David Paul Harrison (born 8 July 1972 in St Asaph, North Wales) is a former flat racing jockey.

Harrison rode his first winner on a horse called Majestic Image at Southwell Racecourse on St David's Day, 1 March 1991. He went on to become the British flat racing Champion Apprentice jockey in 1992, with 56 winners, also winning the Lester Award for 'Apprentice Jockey of the Year'.

During his 11 years in racing, his major wins included the Royal Hunt Cup for Queen Elizabeth II at Royal Ascot (Colour Sergeant) along with victories in the Hong Kong Derby (Holy Grail) and Irish St. Leger (Arctic Owl).

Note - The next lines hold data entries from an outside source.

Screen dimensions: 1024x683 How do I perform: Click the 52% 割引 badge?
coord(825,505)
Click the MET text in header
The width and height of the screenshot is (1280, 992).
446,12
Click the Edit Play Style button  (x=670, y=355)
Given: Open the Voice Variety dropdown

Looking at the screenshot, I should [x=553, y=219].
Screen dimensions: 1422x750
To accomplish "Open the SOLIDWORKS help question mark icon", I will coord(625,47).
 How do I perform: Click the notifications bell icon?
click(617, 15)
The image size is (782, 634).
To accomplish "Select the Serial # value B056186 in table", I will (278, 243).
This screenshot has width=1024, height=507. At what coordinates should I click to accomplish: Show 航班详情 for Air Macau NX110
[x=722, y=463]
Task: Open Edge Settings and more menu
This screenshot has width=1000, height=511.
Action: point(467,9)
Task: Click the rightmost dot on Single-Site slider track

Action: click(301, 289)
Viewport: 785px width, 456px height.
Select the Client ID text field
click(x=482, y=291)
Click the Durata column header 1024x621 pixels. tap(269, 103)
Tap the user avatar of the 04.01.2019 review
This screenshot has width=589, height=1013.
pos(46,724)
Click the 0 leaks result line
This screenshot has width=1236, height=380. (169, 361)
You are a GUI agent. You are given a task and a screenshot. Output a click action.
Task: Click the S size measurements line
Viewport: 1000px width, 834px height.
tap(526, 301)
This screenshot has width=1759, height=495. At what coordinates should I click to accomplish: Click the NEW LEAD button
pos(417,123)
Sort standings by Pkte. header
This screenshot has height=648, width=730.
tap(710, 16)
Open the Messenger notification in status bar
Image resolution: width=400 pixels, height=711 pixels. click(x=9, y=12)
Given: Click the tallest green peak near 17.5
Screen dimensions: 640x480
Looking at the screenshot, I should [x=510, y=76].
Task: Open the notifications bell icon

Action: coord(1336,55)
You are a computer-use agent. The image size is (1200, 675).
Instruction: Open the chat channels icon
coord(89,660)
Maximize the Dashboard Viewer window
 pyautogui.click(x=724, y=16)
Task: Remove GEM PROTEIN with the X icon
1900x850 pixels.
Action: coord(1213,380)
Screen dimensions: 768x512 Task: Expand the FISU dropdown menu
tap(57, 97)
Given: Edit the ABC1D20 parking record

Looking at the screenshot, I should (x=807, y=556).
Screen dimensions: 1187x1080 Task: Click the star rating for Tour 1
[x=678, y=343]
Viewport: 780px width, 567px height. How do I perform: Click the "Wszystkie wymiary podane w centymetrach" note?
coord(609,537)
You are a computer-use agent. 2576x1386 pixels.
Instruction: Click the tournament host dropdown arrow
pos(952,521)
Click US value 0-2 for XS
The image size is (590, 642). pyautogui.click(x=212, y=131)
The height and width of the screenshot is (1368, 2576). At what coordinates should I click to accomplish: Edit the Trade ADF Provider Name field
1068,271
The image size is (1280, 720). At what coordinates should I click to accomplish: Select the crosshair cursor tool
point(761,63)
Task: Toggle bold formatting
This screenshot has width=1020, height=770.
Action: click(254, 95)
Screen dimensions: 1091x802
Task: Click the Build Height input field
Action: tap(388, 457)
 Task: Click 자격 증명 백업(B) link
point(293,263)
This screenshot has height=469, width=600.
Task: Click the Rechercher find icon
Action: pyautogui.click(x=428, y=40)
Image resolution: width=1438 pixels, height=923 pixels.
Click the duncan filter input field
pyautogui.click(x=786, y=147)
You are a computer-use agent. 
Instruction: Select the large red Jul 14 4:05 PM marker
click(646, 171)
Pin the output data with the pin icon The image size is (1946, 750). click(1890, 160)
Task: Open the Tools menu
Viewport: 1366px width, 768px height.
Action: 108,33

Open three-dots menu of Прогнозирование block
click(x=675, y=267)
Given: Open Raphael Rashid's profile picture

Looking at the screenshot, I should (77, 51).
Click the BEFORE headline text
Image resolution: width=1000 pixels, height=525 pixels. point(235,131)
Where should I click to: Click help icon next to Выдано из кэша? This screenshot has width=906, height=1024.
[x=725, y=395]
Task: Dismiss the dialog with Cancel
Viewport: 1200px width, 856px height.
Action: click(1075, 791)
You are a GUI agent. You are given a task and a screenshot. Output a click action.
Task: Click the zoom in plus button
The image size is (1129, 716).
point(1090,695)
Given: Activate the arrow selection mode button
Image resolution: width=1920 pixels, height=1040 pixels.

Other notable winners include Mongol Warrior, trained by Lord Huntingdon which became the first British trained winner of the Swiss Derby and Single Empire, trained by Peter Chapple-Hyam, winner of the Derby Italiano. He also rode many winners as stable jockey to trainers James Fanshawe and Brian Kan.

Harrison's career ended prematurely, after he damaged his spinal cord when he fell from the racehorse, My Chief, in a race at Sha Tin Racecourse, Hong Kong, on 30 May 2001. My Chief clipped the heels of another horse and took a heavy fall.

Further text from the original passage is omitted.